Luminous moon, the young master began the silent prayer, an old folk prayer he'd heard many times whispered by the Romani servants within these walls. I find no rest in my home, from the hatred of my enemies who have risen up with great wickedness against me. And you, bright moon, shall have no peace either until you take this spell from my house, from my face, from the face of my belovéd, from the face of my father.
O luminous moon, luminous moon come and take away this curse and this desolation, this hatred from the world and from my house. Take it away and drive it away to the wild mountains and forests; and we and our children and those who shall be born to us hereafter, leave us clean and pure like refined gold to shine beneath the brilliant sun. Let the House Tepes be cursed no longer. And if you will not do this thing, bright moon, then let us be no more.

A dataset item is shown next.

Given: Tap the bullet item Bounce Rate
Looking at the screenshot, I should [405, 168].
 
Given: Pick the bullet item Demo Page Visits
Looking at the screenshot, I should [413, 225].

The moon, terribly bright, unusually bright that evening, hung silent even as dark clouds shrouded it like a mantle. Like the cursed, eldritch mantle that hung perpetually over his father's shoulders. That shadow seemed to extend everywhere, it hung on the palace and over Adrian's heart. A funerary shroud, for the life that could have been, a life that was lost in a crude, village funeral pyre.
Adrian knew then, in that moment that Isaac was lost to him, that he would never escape his father's shadow. The weight of inevitability came crashing down on his shoulders to suffocate him in its power, and his tears turned from grief to bitterness. There was no escape. And his desperate prayers would go unanswered as they had always been. It was absolute futility to ever believe there was some respite from this curse, from this unending darkness. It was folly for Adrian to have ever believed he could ever again know peace in his father's house.
There never would be, not in this palace and not in this world, not for those who bore the name Tepes.